(Collected data)
· · · · · · ·

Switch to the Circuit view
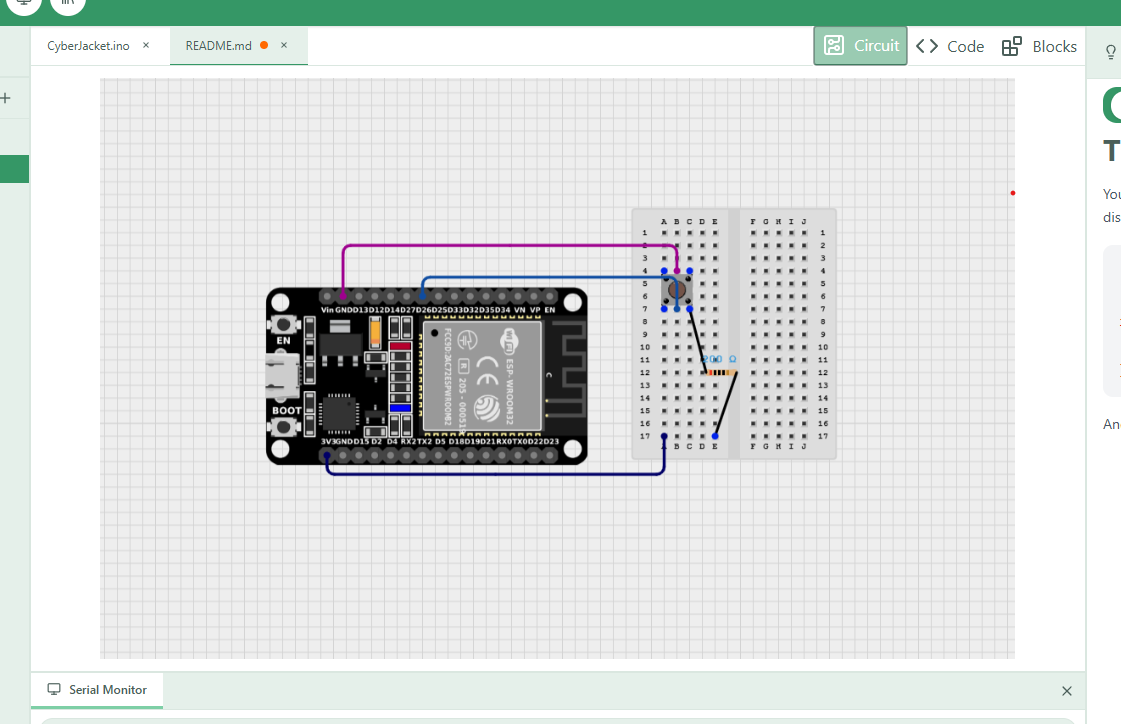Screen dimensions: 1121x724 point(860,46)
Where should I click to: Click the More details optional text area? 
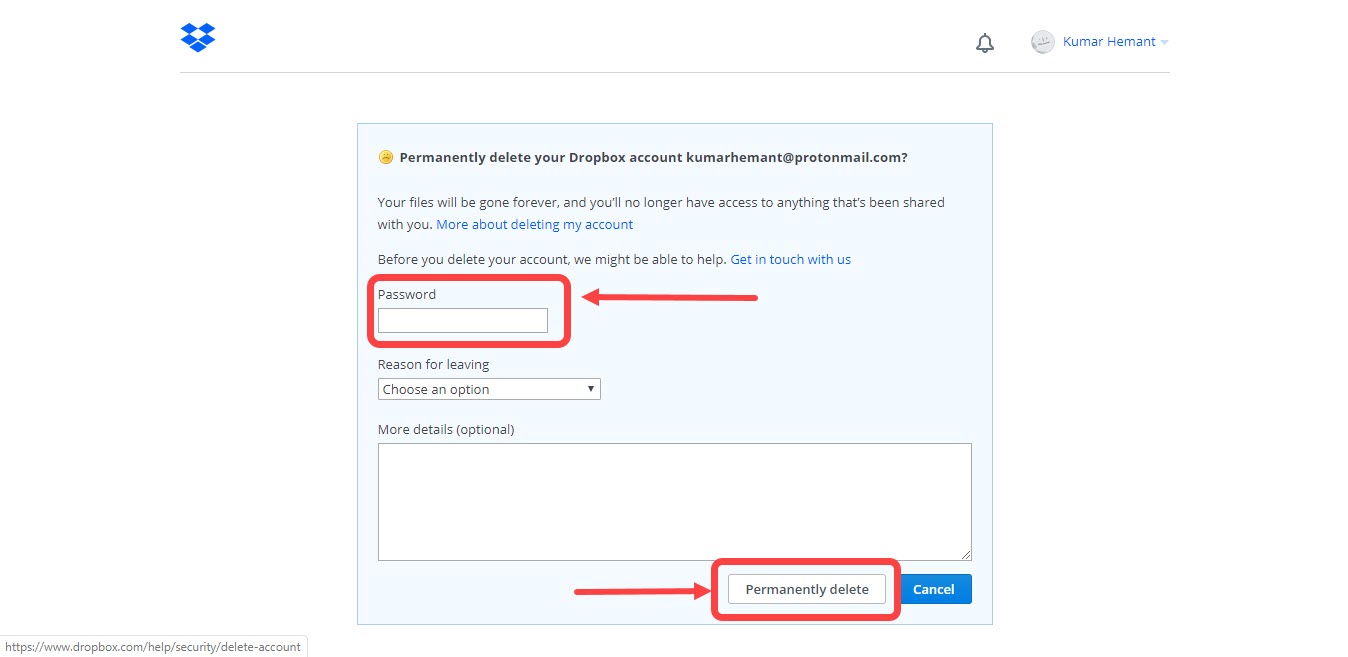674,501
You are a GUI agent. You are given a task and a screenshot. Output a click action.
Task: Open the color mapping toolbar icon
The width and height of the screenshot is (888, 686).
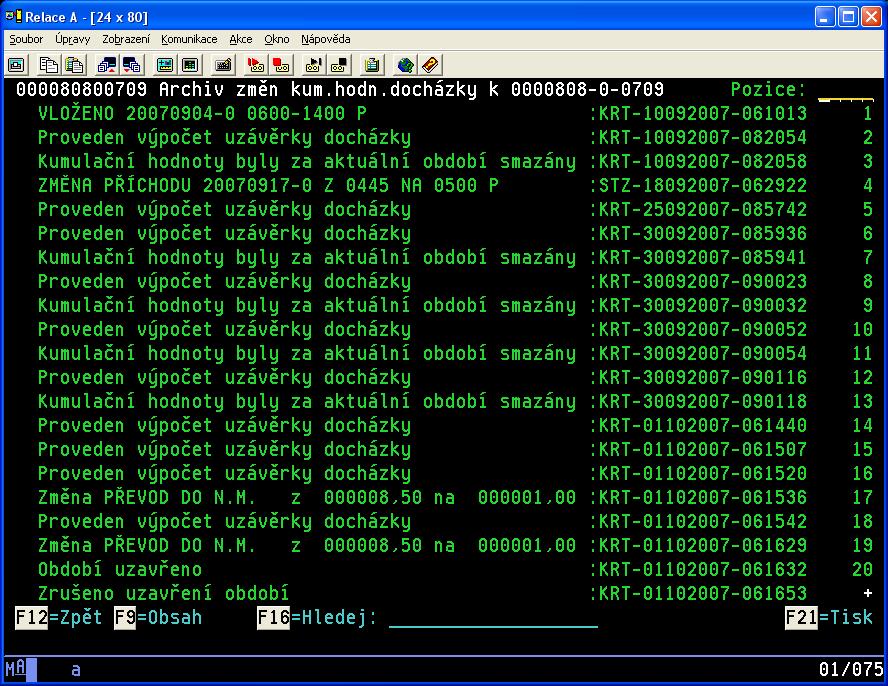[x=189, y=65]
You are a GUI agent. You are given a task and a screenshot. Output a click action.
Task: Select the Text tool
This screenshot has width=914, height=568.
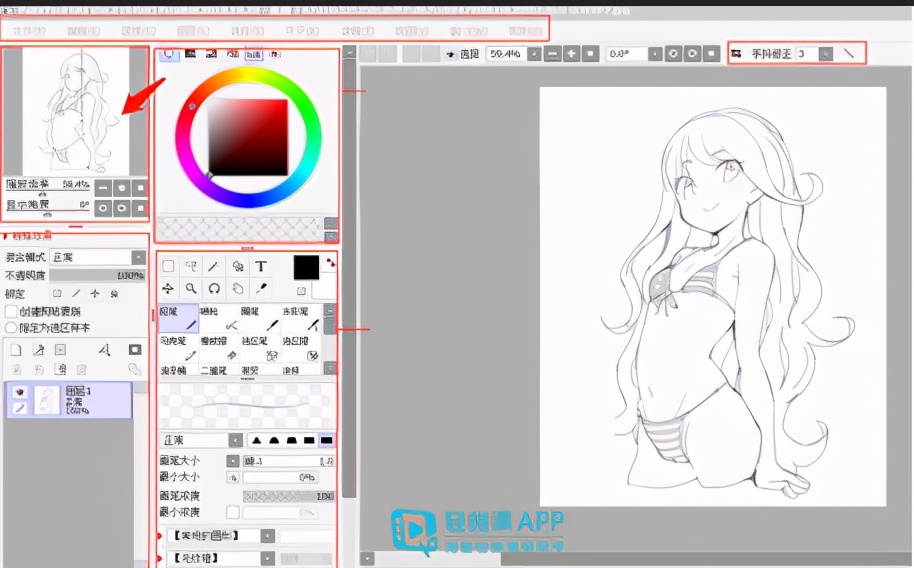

· · · · · · ·

▸ What you are asked to do: The reply should contain all of the data above, word for word, with no pictures.

▸ Your response:
Switch to the Circuit view
Screen dimensions: 1121x724 point(860,46)
Where should I click to: Click the More details optional text area? 
674,501
You are a GUI agent. You are given a task and a screenshot. Output a click action.
Task: Open the color mapping toolbar icon
The width and height of the screenshot is (888, 686).
[x=189, y=65]
You are a GUI agent. You are given a task and a screenshot. Output a click action.
Task: Select the Text tool
This screenshot has width=914, height=568.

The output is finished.